Selling training programmes online has become one of the most practical ways for coaches to generate revenue beyond one-to-one clients. A well-structured programme built once can sell repeatedly, with no additional time cost per sale. The challenge is not building the content — it is finding a platform that handles delivery, payment, and distribution without taking a significant cut or requiring technical setup.
What coaches are actually selling
Online training products broadly fall into four categories:
- Workout programmes: multi-week structured plans (12-week strength block, marathon build, etc.)
- Individual workouts: single sessions available for immediate use
- Nutrition plans: macro targets, meal timing guidance, food lists
- Coaching services: ongoing 1:1 or group coaching with regular check-ins
The most scalable product is a structured programme: built once, delivered automatically, purchased asynchronously. Coaching services scale less cleanly but command higher prices.
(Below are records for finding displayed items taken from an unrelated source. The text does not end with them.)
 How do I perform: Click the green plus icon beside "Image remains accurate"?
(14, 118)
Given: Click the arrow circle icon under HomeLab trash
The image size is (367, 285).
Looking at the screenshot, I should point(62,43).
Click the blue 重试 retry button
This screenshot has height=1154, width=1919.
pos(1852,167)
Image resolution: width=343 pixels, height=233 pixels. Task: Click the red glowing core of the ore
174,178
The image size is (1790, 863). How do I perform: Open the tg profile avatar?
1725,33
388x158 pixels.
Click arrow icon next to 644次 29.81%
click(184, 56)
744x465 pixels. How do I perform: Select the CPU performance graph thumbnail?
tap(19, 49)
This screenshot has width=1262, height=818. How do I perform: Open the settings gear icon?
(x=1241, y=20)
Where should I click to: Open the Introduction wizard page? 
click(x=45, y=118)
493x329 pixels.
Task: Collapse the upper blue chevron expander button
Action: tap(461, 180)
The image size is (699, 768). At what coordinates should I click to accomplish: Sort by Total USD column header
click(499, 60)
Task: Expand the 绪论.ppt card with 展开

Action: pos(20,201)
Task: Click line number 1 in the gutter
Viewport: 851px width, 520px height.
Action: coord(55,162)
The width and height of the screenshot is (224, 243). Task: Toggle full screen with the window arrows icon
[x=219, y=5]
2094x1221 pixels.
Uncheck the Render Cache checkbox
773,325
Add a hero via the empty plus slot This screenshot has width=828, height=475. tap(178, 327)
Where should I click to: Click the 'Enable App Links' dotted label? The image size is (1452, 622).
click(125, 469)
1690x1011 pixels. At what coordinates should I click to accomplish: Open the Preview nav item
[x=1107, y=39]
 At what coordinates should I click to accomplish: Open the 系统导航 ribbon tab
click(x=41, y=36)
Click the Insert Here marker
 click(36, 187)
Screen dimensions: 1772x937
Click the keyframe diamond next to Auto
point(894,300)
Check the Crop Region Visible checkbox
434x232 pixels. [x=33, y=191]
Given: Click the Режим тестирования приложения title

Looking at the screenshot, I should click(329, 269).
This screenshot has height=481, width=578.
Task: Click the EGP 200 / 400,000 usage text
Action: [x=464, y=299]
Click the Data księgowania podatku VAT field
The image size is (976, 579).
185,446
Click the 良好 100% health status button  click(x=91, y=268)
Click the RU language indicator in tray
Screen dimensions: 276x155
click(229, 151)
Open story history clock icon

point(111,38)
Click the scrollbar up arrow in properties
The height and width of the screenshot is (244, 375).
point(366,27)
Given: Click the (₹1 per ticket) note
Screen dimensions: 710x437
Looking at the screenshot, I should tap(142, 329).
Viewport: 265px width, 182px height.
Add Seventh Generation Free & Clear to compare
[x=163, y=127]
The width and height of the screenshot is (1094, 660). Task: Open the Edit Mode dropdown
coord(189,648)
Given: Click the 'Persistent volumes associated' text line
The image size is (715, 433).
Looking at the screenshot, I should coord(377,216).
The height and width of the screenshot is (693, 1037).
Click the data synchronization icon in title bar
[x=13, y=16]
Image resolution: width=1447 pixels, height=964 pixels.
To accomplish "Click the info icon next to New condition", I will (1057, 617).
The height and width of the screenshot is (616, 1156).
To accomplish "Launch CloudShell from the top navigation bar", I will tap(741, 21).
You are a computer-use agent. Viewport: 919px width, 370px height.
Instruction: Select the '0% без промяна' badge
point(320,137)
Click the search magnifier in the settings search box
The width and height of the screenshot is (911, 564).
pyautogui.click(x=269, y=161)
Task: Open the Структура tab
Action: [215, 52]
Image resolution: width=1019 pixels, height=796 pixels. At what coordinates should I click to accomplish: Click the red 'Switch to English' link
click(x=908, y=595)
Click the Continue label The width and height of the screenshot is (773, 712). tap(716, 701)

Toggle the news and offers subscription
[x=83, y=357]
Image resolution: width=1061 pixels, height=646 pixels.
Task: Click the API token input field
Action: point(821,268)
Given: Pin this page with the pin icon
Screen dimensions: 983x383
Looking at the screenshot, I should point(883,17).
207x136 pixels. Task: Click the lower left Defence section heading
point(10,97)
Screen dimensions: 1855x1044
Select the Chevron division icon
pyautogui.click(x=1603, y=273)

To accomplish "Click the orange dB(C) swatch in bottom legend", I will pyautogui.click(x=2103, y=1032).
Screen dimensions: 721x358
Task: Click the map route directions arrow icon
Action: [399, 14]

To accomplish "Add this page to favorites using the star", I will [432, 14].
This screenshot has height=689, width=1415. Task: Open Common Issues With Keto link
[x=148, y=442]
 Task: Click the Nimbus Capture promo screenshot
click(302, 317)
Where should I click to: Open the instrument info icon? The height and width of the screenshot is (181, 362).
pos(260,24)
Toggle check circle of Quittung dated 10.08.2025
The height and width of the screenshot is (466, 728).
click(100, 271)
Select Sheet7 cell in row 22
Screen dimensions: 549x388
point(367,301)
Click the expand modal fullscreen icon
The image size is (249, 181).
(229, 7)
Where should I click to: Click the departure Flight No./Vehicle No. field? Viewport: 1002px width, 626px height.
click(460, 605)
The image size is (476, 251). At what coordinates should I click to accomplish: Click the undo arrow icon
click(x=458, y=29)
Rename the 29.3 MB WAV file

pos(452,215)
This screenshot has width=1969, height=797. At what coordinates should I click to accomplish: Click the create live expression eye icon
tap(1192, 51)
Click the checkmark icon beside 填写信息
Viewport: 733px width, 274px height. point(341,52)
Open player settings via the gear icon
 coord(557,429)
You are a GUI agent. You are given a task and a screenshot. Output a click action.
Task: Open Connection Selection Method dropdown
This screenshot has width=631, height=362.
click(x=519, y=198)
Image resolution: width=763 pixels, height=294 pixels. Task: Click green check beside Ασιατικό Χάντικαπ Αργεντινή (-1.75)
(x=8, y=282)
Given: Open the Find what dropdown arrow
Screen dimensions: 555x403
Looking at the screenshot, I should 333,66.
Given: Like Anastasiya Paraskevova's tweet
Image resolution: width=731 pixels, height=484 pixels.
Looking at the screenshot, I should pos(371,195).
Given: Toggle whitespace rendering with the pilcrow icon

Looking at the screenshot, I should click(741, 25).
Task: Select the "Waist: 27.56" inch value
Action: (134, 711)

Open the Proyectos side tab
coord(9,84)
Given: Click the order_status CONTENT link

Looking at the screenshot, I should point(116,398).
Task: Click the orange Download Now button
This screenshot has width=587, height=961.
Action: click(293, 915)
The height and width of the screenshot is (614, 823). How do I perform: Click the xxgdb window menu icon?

Platform options and their trade-offs
| Platform | Commission | Setup complexity | Athlete-facing |
|---|---|---|---|
| Gumroad | 10% + payment fees | Low | Basic (PDF download) |
| Patreon | 8–12% | Low | Subscription-based |
| TrainHeroic | High monthly fee | Medium | App-based delivery |
| TrueCoach | Monthly subscription | Medium | Coaching-focused |
| PROTR Marketplace | 0% commission on sales | Low | Full app experience |
Most platforms either charge a high monthly subscription or take a significant revenue percentage. For coaches with a small or growing audience, fixed monthly costs create risk before revenue is established.
What good programme delivery looks like
Buyers should receive a structured, usable product, not a PDF they have to interpret. The best online training products:
- Deliver workouts session-by-session, not as a bulk download
- Show exercise demos so athletes do not guess technique
- Track athlete progress automatically
- Allow the coach to see compliance data
PDF delivery is the lowest barrier to sell but also the worst athlete experience. App-based delivery costs more to set up but produces better outcomes and fewer refund requests.
How PROTR's marketplace works
PROTR is free for athletes. Any user can apply to become a creator and list workouts, programmes, nutrition plans, recipes, or coaching services in the marketplace.
There is no monthly platform fee and no commission taken on sales. Coaches set their own prices and receive payouts directly. Programmes are delivered inside the PROTR app, so athletes log workouts, track progress, and receive the full training experience rather than a static document.
Creators get access to a compliance dashboard showing which athletes have started, which sessions have been completed, and where athletes are dropping off. For group programmes and coached athletes, habit tracking and check-in tools are also available.
To apply as a creator, go to Profile in the PROTR app and select Become a Creator.
[Download PROTR free on the App Store](https://apps.apple.com/app/id6760012262)
Pricing your programmes
Pricing varies enormously by niche, coach profile, and programme length.
| Programme type | Common price range |
|---|---|
| 4-week beginner strength programme | £15–£30 |
| 12-week intermediate programme | £40–£80 |
| Sport-specific 16-week build | £60–£120 |
| Ongoing monthly coaching | £80–£250/month |
Underpricing is more common than overpricing among new creators. A 12-week programme that took 20 hours to build should not sell for £15. Price based on outcome value, not time-to-build.
Common mistakes
Selling before the product is ready. Selling a programme before it is complete and tested creates refund and reputation risk. Build it, run one athlete through it, fix the gaps, then list it.
No athlete support plan. Buyers will have questions. Decide before launching how you will handle them — a private community, email, or in-app messaging all work, but having no answer is not a plan.
Ignoring delivery experience. A programme that is hard to follow, has missing exercise information, or requires the athlete to do significant interpretation will produce poor results and reviews regardless of the content quality.